Es posible que la capacidad de abstracción de nuestra mente humana nos lleve a formar una versión invisible de semejante distancia individual. Todos ansiamos tanto conexión como libertad. Un delicado equilibrio entre pertenencia e individualidad. Queremos construir relaciones y al mismo tiempo mantener cierta distancia de las exigencias que esas mismas relaciones imponen. Un joven antropólogo de la Universidad de Kansas llamado Michael Wesch, que investiga los efectos de los nuevos medios de comunicación sobre las interacciones humanas, sugiere que otra razón del éxito de las redes sociales es que justamente conectan sin la restricción de comprometer.
Distancia individual de las palomas comunes. Podés ver cómo se paran en los cables de las calles, otro espacio tan poco natural para ellas como los ascensores para nosotros.
¡Ay, el aluvión de opiniones a favor y en contra que va a surgir!
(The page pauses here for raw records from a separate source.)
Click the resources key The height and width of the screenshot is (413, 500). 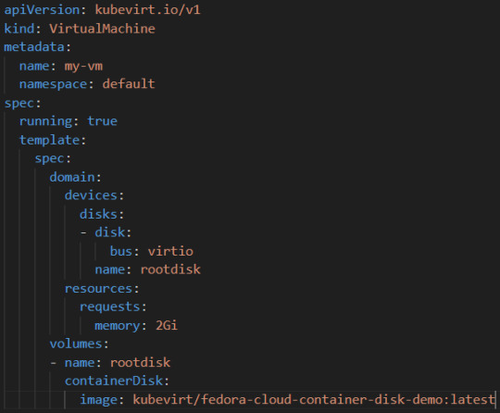click(98, 289)
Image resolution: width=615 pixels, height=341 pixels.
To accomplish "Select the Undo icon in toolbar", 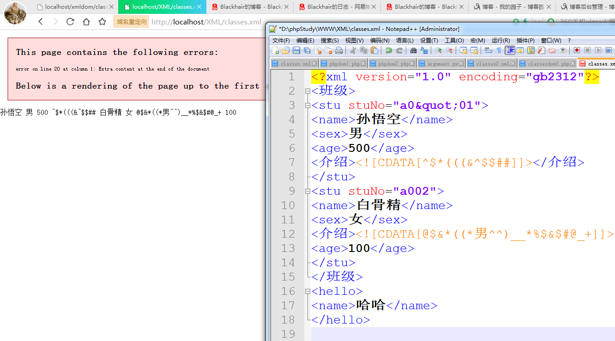I will pos(389,51).
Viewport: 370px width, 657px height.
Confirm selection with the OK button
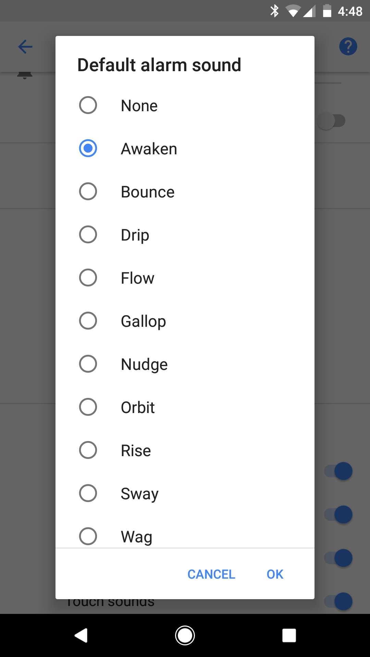[274, 574]
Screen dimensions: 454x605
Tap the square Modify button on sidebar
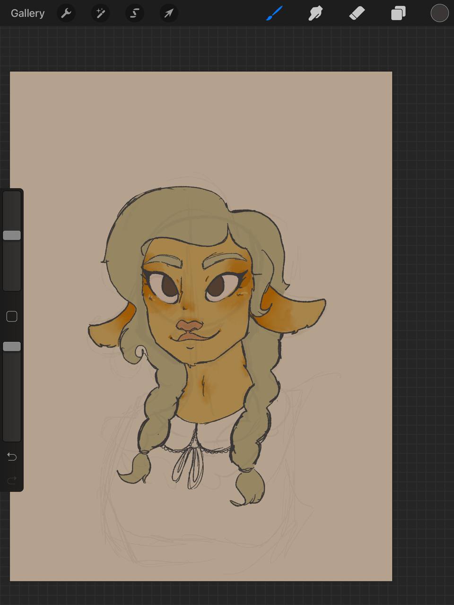pyautogui.click(x=12, y=316)
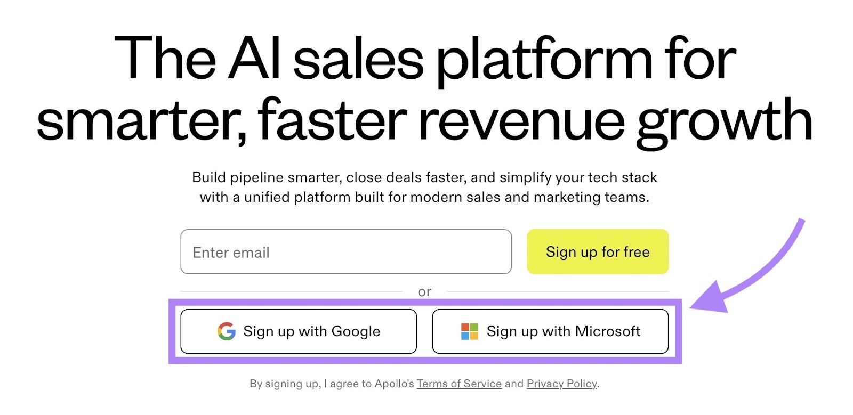Click the 'Terms of Service' underlined link
Viewport: 853px width, 415px height.
pos(459,384)
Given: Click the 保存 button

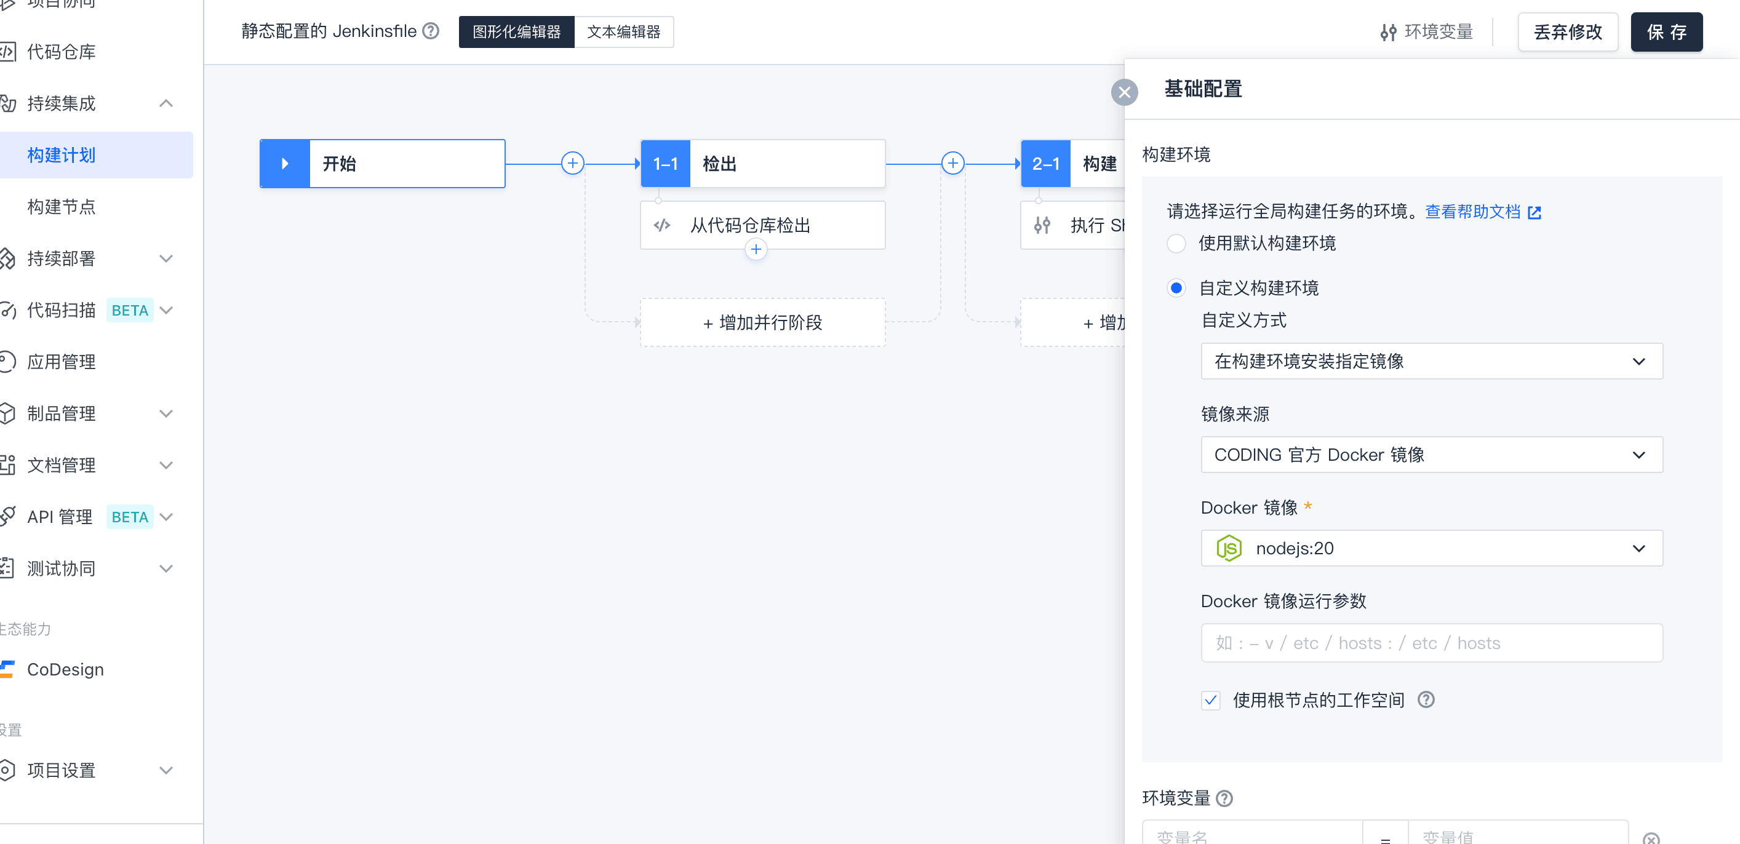Looking at the screenshot, I should click(x=1666, y=32).
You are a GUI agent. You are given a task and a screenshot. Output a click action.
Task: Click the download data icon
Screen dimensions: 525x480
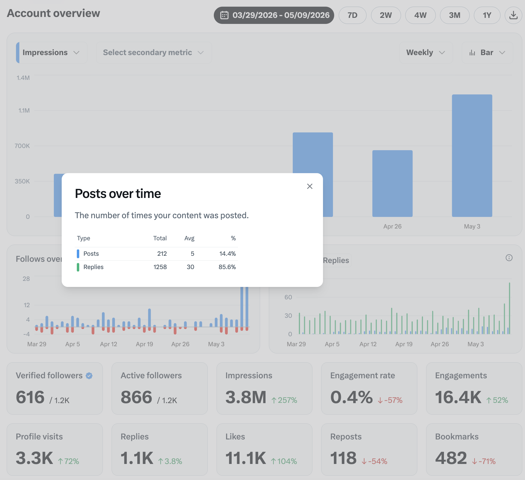coord(513,15)
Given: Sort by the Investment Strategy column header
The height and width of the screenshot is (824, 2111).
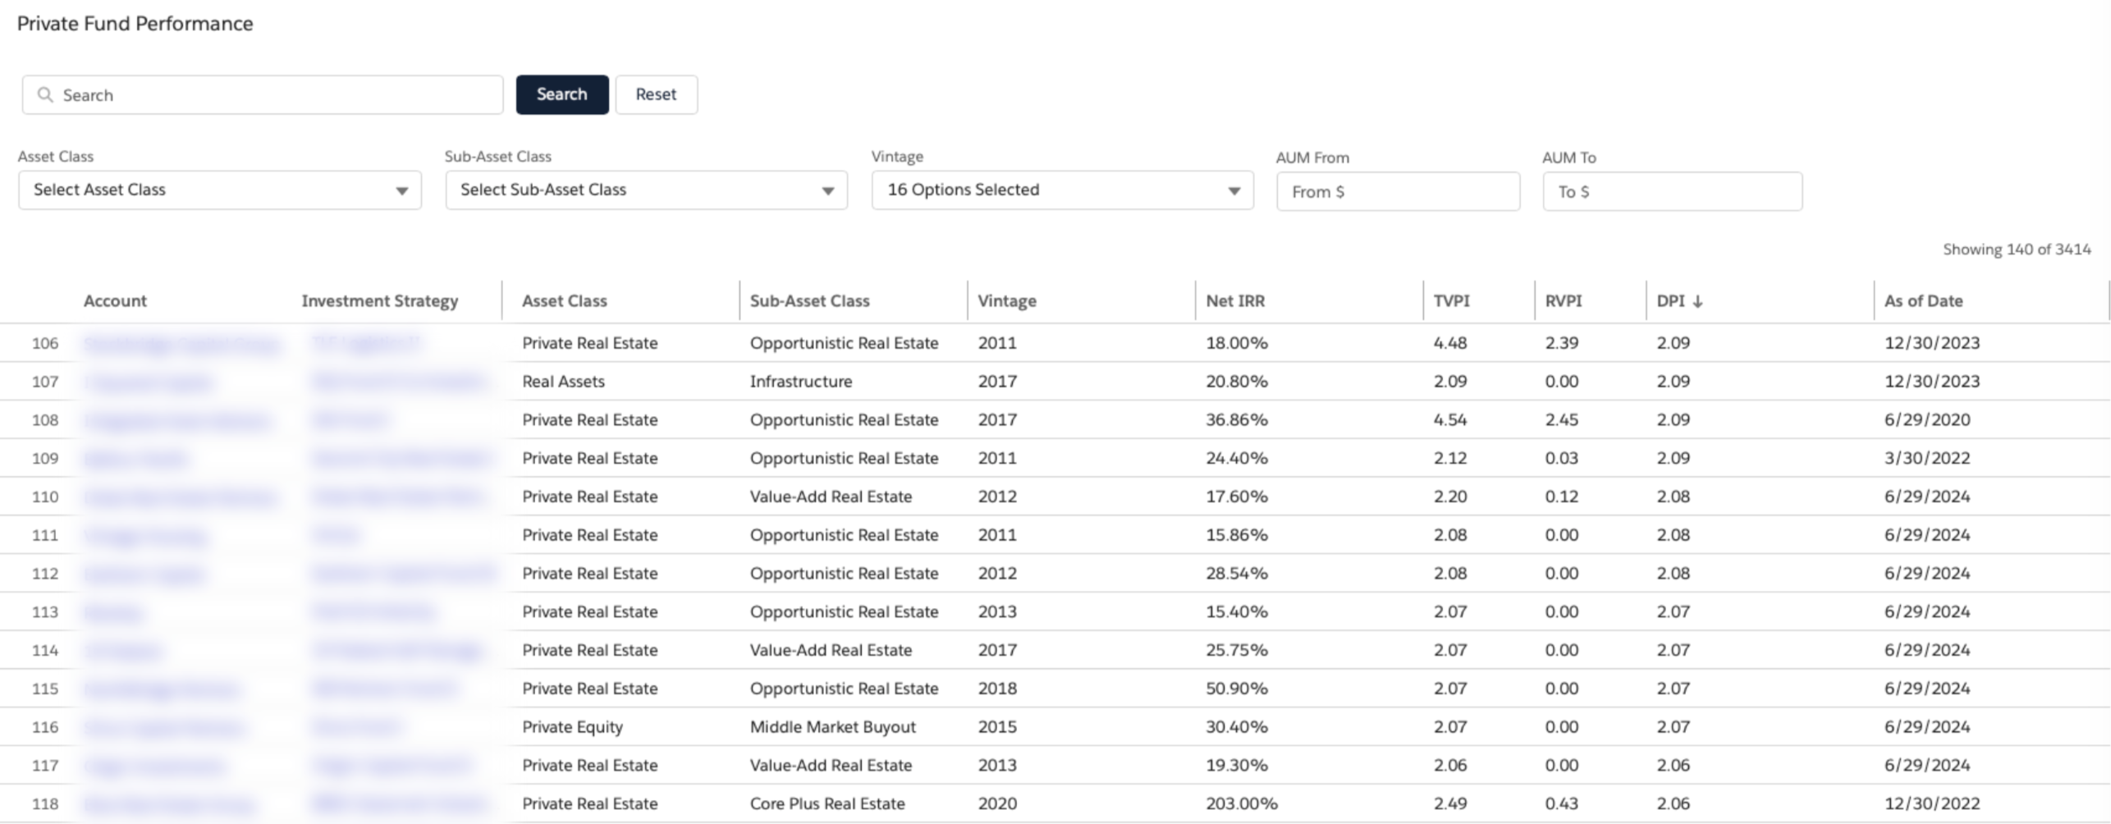Looking at the screenshot, I should [379, 301].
Qué complicado es investigar el plano social de las emociones… Surgen discusiones cuando los descubrimientos de cómo realmente somos no coinciden con cómo nos gustaría ser. Mejor pasemos a algo más inocente. En el capítulo siguiente vas a volver a ser chico por un rato.
Anexo: último test emocional para hacerle
a tus amigos
Emoróscopo de las emociones comparativas |
En desacuerdo (NO pienso así)
1 punto |
De acuerdo (así es como pienso y siento)
4 puntos |
(a) No corresponde que un colega en mi trabajo que hace exactamente lo mismo que yo cobre mucho más. | ||
(b) Es habitual que me mire en el reflejo de las vidrieras mientras voy caminando por la calle. | ||
(c) Antes de ir a un evento (fiesta de disfraces, casamiento, cena de trabajo) averiguo cómo van a ir vestidos los demás para no desentonar. No me gusta que todos me miren y pasar vergüenza. | ||
(d) Me indigna la injusticia: ver que hay criminales que salen impunes, o accidentes gratuitos que podrían haber sido evitados. | ||
(e) No me banco que en mi equipo haya preferidos. | ||
(f) Cuando estoy en una mala situación me consuela saber que no soy el único que está así. | ||
(g) Si siempre fui honesto con mi pareja, merezco que me trate bien y me diga la verdad. | ||
(h) Me pone re contento que mi cuadro (o mi país) gane. Me alegra el día. |
De 23 a 32 puntos
Muchas de estas afirmaciones deben de haberte sonado a sentido común. Especialmente a, d, g y h. Es que, efectivamente, los mecanismos de comparación sustentan innumerables experiencias emocionales de nuestra vida en sociedad. Y, consecuentemente, generan un cierto patrón en la forma que nos relacionamos. Por ejemplo, en cómo se calculan los sueldos en las empresas, en cómo se agrupan los trabajadores, en cómo se regulan las leyes, y en cómo se juegan competencias. Las situaciones que no son equitativas te resultan fuentes de emociones muy negativas, y más si sos vos el afectado.
20 puntos o menos
Una posibilidad es que seas capaz de distanciarte de las situaciones y adoptar la perspectiva de todas las partes, especulando cuáles pueden haber sido sus razones para actuar así.
De todos modos, es más probable que un par de afirmaciones te hayan parecido osadas, como la b y la f. Tené en cuenta que es perfectamente normal que sucedan. Algunas personas no querrían reconocer que internamente tienen ciertas experiencias emocionales. Pero vale la pena prestar atención a lo que sentís, para conocerte más. Si creés que las comparaciones son odiosas es porque precisamente te generan emociones y motivaciones que preferís evitar. Las emociones comparativas no son necesariamente malas: estimulan que uno pueda superarse si se advierte diferente a los demás o en inferioridad de condiciones, y nos ayudan a mantener la armonía en sociedad (como la vergüenza, que si funciona bien nos lleva a reconocer una situación inconveniente para uno). Por supuesto sí son malas cuando se provocan con mala intención, como cuando se pone a otro en una situación inferior con un insulto (“no servís para nada”), o se abusa de los estándares sociales (ejemplo, la exigencia de estar delgado y “sos una gorda”).